In response to the findings, Xiaomi brushed off Cirlig’s discovery, citing that privacy and security have always been a top concern for the company. In addition, a spokesperson for the brand did confirm that the brand was collecting data, but in order to better understand its users’ behaviour. It also stated that these users had consented to the tracking, although that point is debatable.
“Xiaomi has reviewed a recent article by Forbes on our privacy policies and believes the reporting to be misrepresentative of the facts. At Xiaomi, our users’ privacy and security are of top priority. We strictly follow and are fully compliant with user privacy protection laws and regulations in the countries and regions we operate in. In light of the misrepresentations, we would like to clarify the following:
1. In all global markets where Xiaomi is officially present, in order to offer the best possible user experience, increase compatibility between the operating system and various apps, as well as undertake the obligation of protecting user privacy, all collected usage data is based on permission and consent given explicitly by our users. Additionally, we ensure the whole process is anonymous and encrypted. The collection of aggregated usage statistics data is used for internal analysis, and we do not link any personally identifiable information to any of this data. Furthermore, this is a common solution adopted by internet companies around the world to improve the overall user experience of various products, while safeguarding user privacy and data security.
2. Xiaomi hosts information on a public cloud infrastructure that is common and well known in the industry. All information from our overseas services and users is stored on servers in various overseas markets where local user privacy protection laws and regulations are strictly followed and with which we fully comply.

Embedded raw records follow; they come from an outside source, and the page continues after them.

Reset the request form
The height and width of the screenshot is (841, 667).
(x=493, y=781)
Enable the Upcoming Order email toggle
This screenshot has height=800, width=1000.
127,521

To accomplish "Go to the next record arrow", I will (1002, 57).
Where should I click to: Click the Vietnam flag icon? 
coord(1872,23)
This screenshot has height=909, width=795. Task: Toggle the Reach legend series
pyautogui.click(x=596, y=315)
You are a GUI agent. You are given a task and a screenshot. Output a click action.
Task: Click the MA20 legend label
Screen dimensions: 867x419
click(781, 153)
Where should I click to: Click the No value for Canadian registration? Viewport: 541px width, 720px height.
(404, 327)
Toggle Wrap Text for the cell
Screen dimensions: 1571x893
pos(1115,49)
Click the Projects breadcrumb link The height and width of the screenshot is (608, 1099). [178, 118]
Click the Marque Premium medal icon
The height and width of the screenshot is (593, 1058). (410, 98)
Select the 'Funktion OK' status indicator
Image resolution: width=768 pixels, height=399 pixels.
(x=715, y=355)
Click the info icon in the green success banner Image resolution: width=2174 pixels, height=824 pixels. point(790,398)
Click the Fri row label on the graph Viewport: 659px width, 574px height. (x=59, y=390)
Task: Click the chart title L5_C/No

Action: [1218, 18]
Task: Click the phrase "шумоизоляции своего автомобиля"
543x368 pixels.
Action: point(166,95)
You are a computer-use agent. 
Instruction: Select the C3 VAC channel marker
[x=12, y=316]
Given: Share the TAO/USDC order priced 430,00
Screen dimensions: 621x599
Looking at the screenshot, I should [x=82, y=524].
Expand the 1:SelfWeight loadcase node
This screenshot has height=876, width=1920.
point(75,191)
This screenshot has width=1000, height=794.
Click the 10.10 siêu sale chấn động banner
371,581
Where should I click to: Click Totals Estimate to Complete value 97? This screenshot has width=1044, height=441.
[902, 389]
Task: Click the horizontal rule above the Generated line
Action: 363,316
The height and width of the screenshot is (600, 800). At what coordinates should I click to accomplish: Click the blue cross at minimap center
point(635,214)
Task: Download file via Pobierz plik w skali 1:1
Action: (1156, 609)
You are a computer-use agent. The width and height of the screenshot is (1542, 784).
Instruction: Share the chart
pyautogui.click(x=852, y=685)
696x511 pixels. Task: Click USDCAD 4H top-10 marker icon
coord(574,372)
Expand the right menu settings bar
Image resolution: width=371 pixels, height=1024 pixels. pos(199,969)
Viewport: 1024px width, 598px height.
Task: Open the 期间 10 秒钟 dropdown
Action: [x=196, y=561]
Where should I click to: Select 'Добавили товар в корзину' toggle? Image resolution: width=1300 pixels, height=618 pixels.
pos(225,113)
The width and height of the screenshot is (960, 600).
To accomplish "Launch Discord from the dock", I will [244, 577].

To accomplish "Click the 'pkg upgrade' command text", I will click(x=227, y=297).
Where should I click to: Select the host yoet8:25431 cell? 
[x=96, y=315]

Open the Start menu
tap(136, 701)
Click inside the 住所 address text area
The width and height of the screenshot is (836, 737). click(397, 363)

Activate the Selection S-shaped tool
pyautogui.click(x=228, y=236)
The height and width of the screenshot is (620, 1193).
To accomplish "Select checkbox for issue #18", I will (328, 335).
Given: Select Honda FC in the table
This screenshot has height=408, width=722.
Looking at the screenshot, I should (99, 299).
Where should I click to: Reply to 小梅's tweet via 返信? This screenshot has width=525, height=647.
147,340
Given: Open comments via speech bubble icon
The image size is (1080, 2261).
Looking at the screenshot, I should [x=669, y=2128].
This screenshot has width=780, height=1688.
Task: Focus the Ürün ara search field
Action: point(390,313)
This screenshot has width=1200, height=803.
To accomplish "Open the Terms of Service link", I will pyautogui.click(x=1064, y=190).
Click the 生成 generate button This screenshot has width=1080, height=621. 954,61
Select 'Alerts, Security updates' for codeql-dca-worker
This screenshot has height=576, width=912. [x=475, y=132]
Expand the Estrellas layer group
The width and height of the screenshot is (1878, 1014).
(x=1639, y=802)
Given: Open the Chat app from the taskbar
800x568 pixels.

3. Prior to publication, the reporter emailed us with questions relevant to the article and Xiaomi responded with full transparency, providing detailed answers regarding our technology and privacy policies. We believe the article published does not accurately reflect the content and facts of these communications. After the article was posted, we contacted the reporter with further clarification and are currently in discussion with the intention of swiftly reassuring him with how our data security works in action. In parallel, we created a live post on Xiaomi’s official blog to share this same information with the public. The Forbes article, which details how we protect users’ privacy and comply with all laws and regulations, has recently been updated to include a link to our blog post: https://blog.mi.com/en/2020/05/02/live-post-evidence-and-statement-in-response-to-media-coverage-on-our-privacy-policy/
4. As an internet company, internet security, safety and user privacy are Xiaomi’s core principles and the foundation of our day-to-day work. Our products, technologies, performance and measures on user privacy protection are constantly being improved. In the latest launch of our operating system, MIUI 12, we have adopted the industry’s most stringent and transparent privacy protection measures, to date. For additional transparency, we always welcome fact-based supervisions, inquiries and discussions from the public to continuously improve our products and services for our beloved users and Mi Fans.